For anyone who’s looking for something fresh and better, there is a great project called  Pluto.jl - a reactive, lightweight and simple notebook with beautiful UI. Unlike Jupyter or Matlab, there is no mutable workspace, but an important guarantee: At any instant, the program state is completely described by the code you see. No hidden state, no hidden bugs. Changing one cell instantly shows effects on all other cells thanks to the reactive technologies used. And the most important feature: your notebooks are saved as pure Julia files! You can also export your notebook as HTML and PDF documents.

Visualization and plotting are essential parts of a typical machine learning workflow. We have several options here.
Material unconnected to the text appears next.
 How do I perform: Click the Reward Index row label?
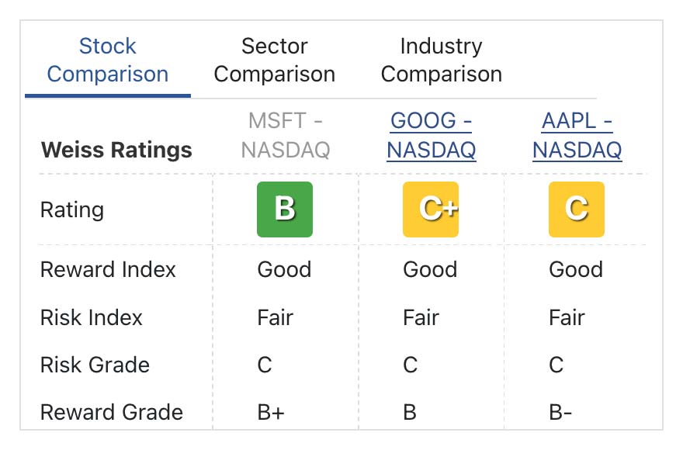[x=108, y=270]
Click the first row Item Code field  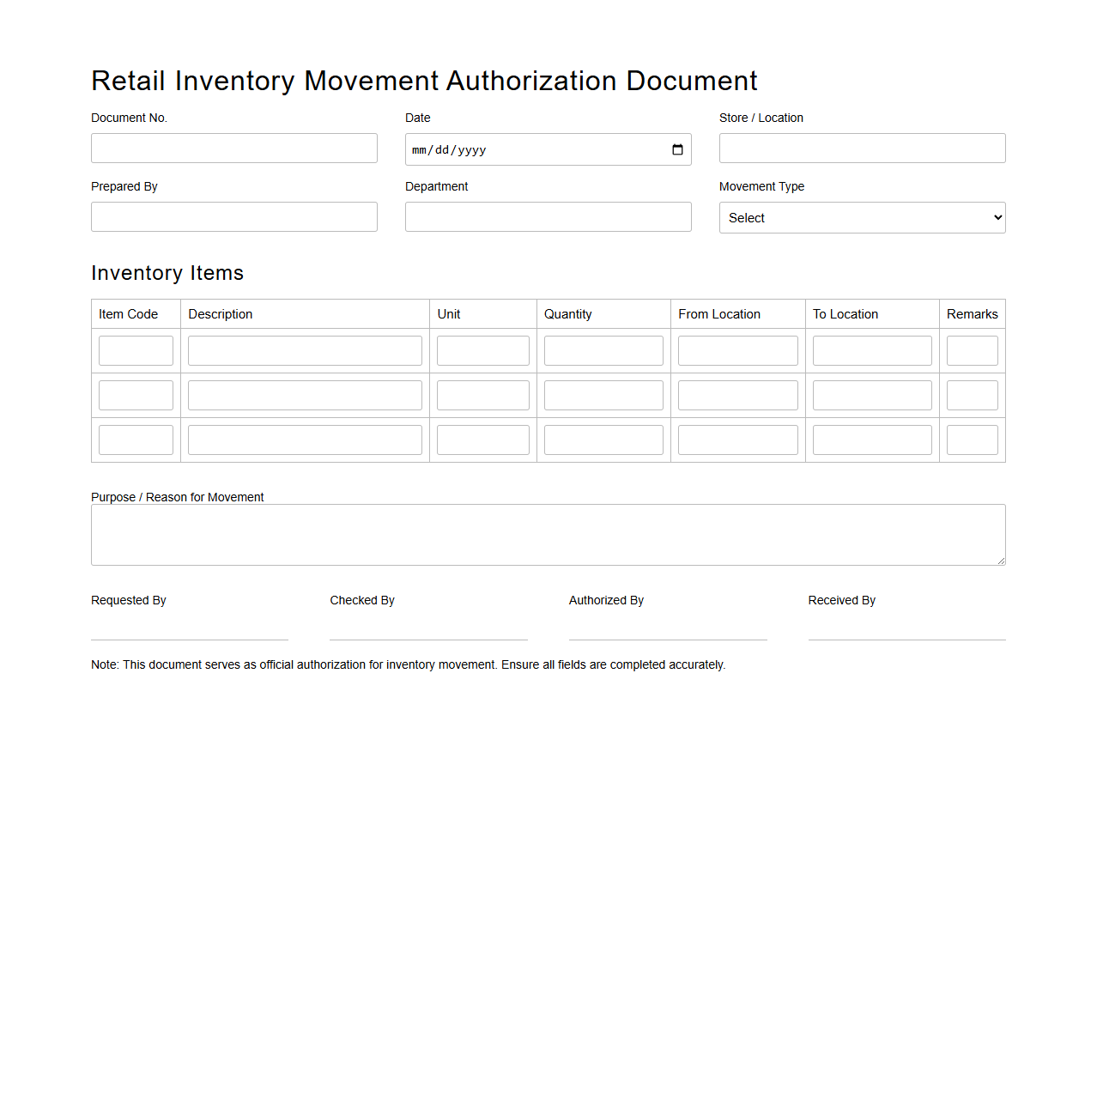click(136, 350)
For tabular data visualization there we can just simply use the  DataFrame variable in a printable context. In Pluto, it looks really nice (and is interactive):

The primary option for plotting is  Plots.jl , a plotting meta package that brings many different plotting packages under a single API, making it easy to swap between plotting "backends". This is a mature package with a large number of features (including 3D plots). The downside is that it uses Python behind the scenes (but that’s not a severe issue here) and can cause problems with configuration.

 Gadfly.jl is based largely on ggplot2 for R and renders high-quality graphics to SVG, PNG, Postscript, and PDF. The interface is simple and cooperates well with DataFrames.
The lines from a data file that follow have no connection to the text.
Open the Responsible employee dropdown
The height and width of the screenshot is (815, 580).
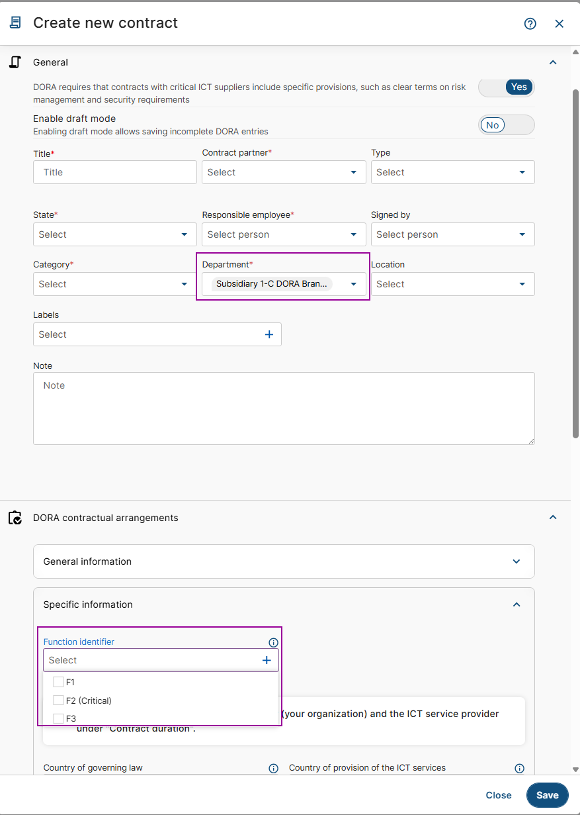tap(284, 234)
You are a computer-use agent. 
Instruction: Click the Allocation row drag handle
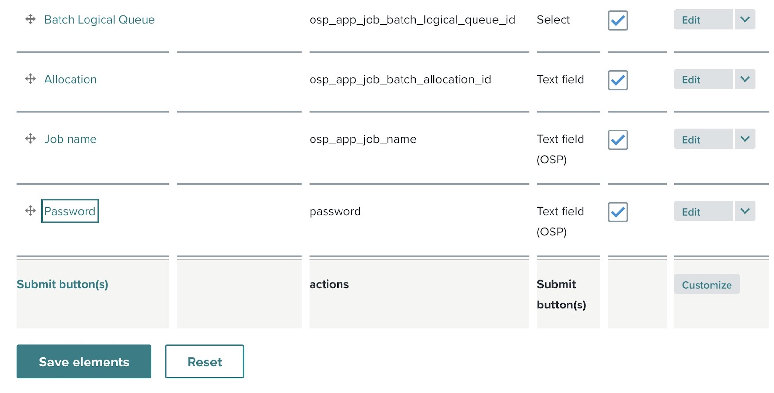point(30,79)
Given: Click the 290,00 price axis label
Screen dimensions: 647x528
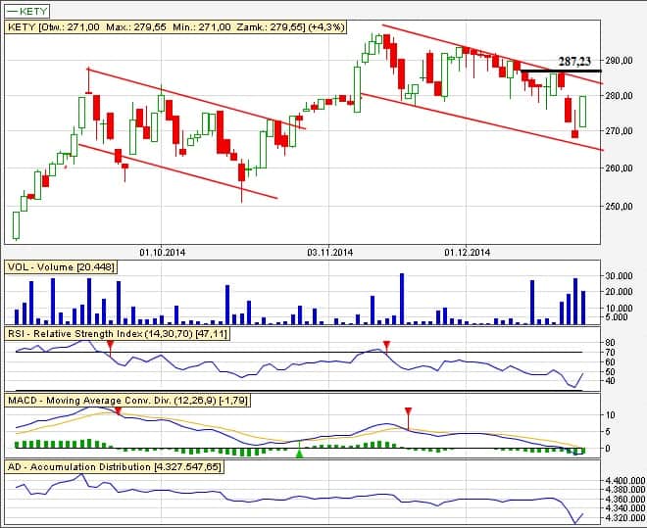Looking at the screenshot, I should click(x=620, y=60).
There is an interesting package called  StatsPlots.jl which is a replacement for  Plots.jl that contains many statistical recipes for concepts and types introduced in the JuliaStats organization, including correlation plot, Andrew's plot, MDS plot, and many more.

To expose the ML model as a service, we can establish a custom model server. To do so, we can use  Genie.jl - a full-stack MVC web framework that provides a streamlined and efficient workflow for developing modern web applications and much more. Genie manages all of the virtual environments, database connectivity, or automatic deployment into docker containers (you just run one function, and everything works). It’s pure Julia and that’s important here because this framework manages the entire project for you. And it’s really very easy to use.
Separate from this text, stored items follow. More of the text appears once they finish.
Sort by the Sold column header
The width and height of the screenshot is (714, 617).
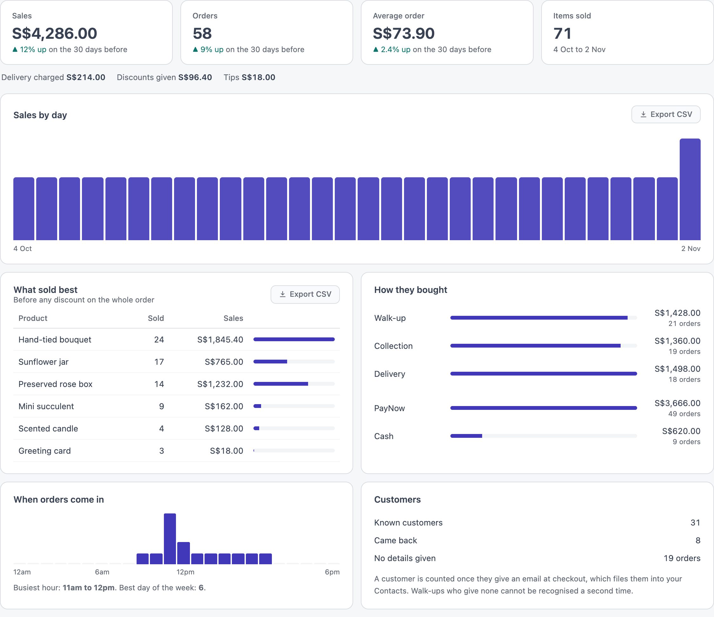click(156, 318)
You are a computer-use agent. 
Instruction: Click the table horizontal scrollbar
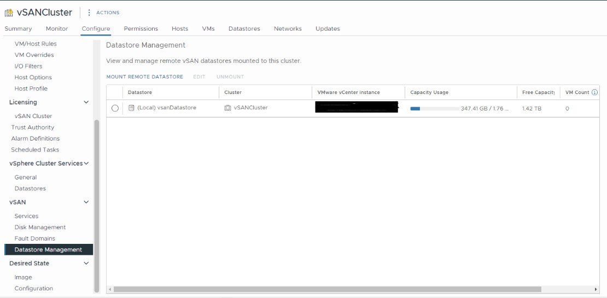pyautogui.click(x=327, y=289)
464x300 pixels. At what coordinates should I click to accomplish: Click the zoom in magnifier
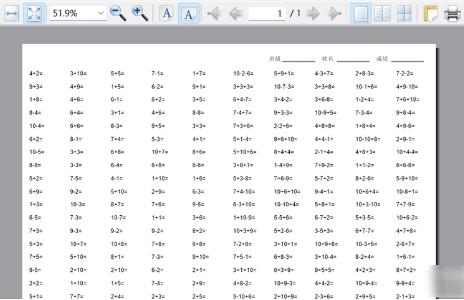click(x=140, y=14)
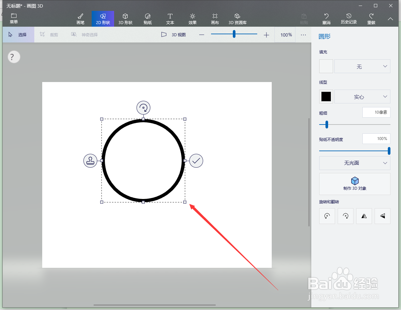The image size is (401, 310).
Task: Confirm the shape with the checkmark handle
Action: 196,161
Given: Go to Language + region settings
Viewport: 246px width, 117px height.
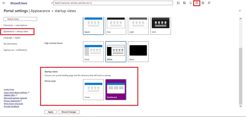Looking at the screenshot, I should point(12,38).
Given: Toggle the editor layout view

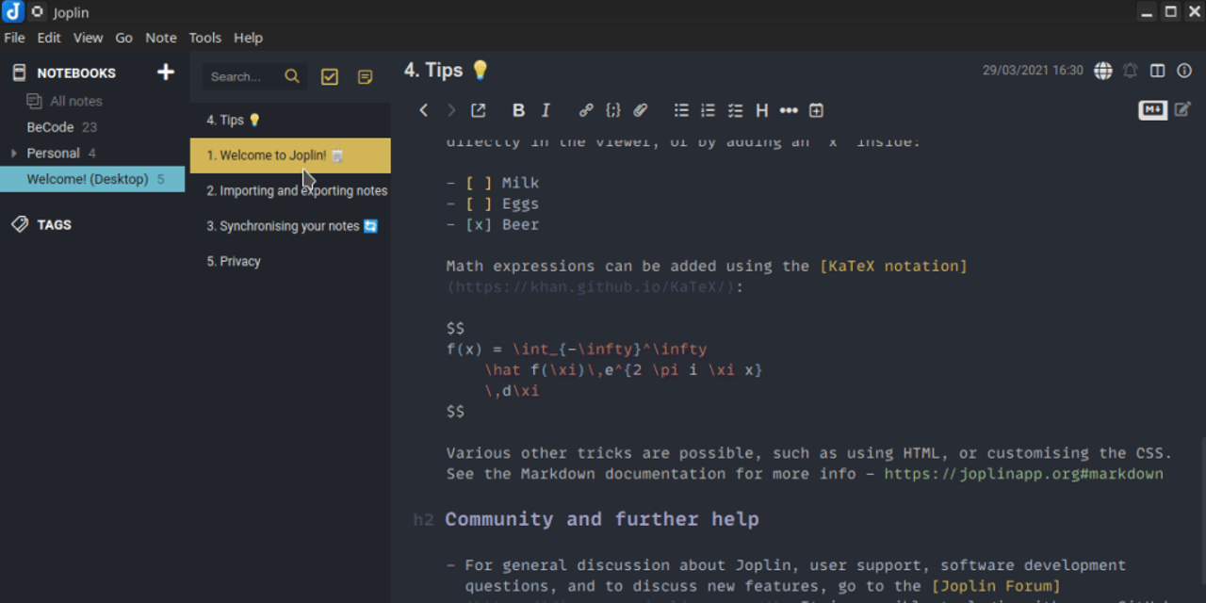Looking at the screenshot, I should (1158, 71).
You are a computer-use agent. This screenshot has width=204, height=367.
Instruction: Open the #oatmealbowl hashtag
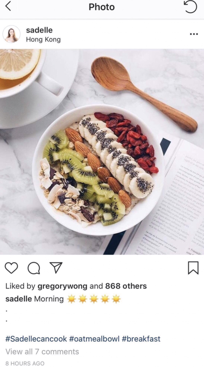94,339
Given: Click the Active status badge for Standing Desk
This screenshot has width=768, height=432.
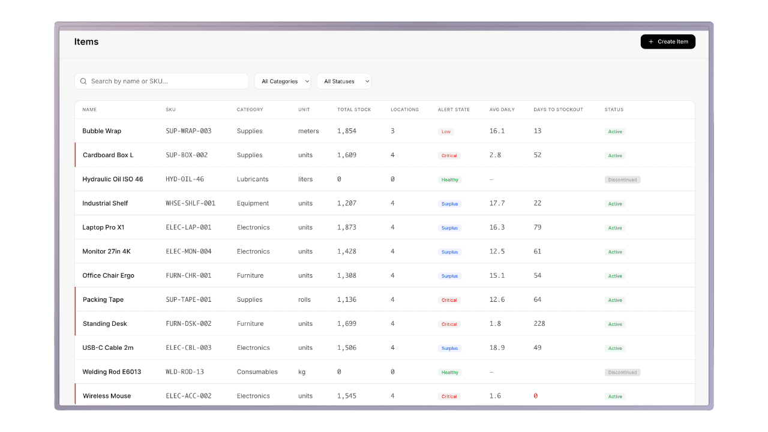Looking at the screenshot, I should (615, 324).
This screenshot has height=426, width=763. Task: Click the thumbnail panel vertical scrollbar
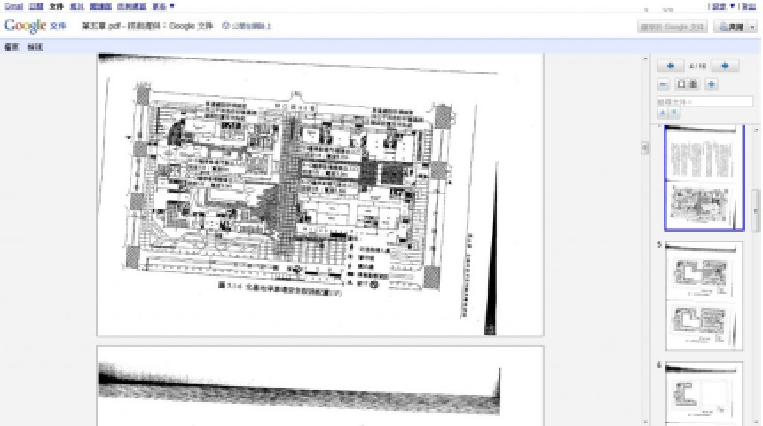(756, 204)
Apache Spark is a distributed data and computation engine that becomes more and more popular, especially among large companies and corporations. Hosted Spark instances offered by cloud service providers make it easy to get started and to run large, on-demand clusters for dynamic workloads.

While Scala, as the primary language of Spark, is not the best choice for some numerical computing tasks, being built for numerical computing, Julia is however perfectly suited to create fast and accurate numerical applications.  Spark.jl is a library for that purpose. It allows you to connect to a Spark cluster from the Julia REPL and load data and submit jobs. It uses  JavaCall.jl behind the scenes. This package is still in the initial development phase. Someone said that Julia is a bridge between Python and Spark - being simple like Python but having the big-data manipulation capabilities of Spark.

In Julia, we can do distributed computing effortlessly. We can do it with a useful  JuliaDB.jl package, but straight Julia with distributed processes work well. We use it in production, distributed across multiple servers at scale. Implementation of distributed parallel computing is provided by module Distributed as part of the standard library shipped with Julia.

Machine Learning in Julia - conclusions

We covered a lot of topics, but in fact, we only scratched the surface. Presented examples show that, under certain conditions, Julia can be considered as a serious option for  your next machine learning project in an enterprise environment or scientific work. Some Rustaceans (Rust language users call themselves that) ask themselves in terms of machine learning capabilities in their loved language: Are we learning yet? Julia's users can certainly answer yes! Are we production ready? Yes, but it doesn't mean Julia is the best option for your machine learning projects. More often, the mature Python ecosystem will be the better choice. Is Julia the future of machine learning? We believe so, and we’re looking forward to see some interesting apps written with Julia.